Post-fledging migration, age of first return and recruitment, and results of inter-colony translocation of black petrels ( Procellaria parkinsoni )Submitted by osnz-admin on Tue, 03/15/2011 - 22:45
|Title||Post-fledging migration, age of first return and recruitment, and results of inter-colony translocation of black petrels ( Procellaria parkinsoni )|
|Publication Type||Journal Article|
|Year of Publication||2003|
|Authors||Imber, MJ, McFadden, I, Bell, EA, Scofield, PR|
|Type of Article||paper|
|Keywords||Aotea, black petrel, Great Barrier Island, Hauturu, Little Barrier Island, migration, post-fledging survival, Procellaria parkinsoni, recruitment, translocation|
Between 1986 and 1990,249 black petrels (Procellaria parkinsoni) close to fledging were transferred from Aotea (Great Barrier Island) 32 km west to Hauturu (Little Barrier Island) in New Zealand's Hauraki Gulf. At the same time, 50 black petrels of similar age to those transferred were banded as controls on Hauturu and 229 on Aotea.

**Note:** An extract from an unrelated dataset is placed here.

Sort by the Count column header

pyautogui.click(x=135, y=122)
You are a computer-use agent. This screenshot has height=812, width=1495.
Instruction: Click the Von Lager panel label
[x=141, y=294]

Searches for these birds returning to breeding sites on both islands began in 1991 but three times more search effort was made on more-accessible Aotea. During their first 4.8 years of life at sea the only recovery came from off Ecuador (close to where two 6 year olds were also recovered). Since then to 2001,32 birds have been recaptured or recovered in New Zealand. Most were first recaptured at 5-6 years old and first breeding at 6-7 years old. A maximum of 42% survived to 6 years old. Survival rates of transferred and control birds were similar. The 1990 cohort had significantly better survival than did the 1986-89 cohorts, and this cohort, just 21% of the experimental birds, contributed 43% of chicks known to have been reared by experimental birds to 2001. Neither body mass at departure nor the El Niño-Southern Oscillation was clearly related to this differential survival. Most transferees returned to Aotea; none of the 1986-89 cohorts was found on Hauturu but 2 of the 3 1990 transferees that were recaptured returned to Hauturu. Given that fledglings were always transferred at a similar stage of development, the earliest transfer of heavy fledglings was the most successful.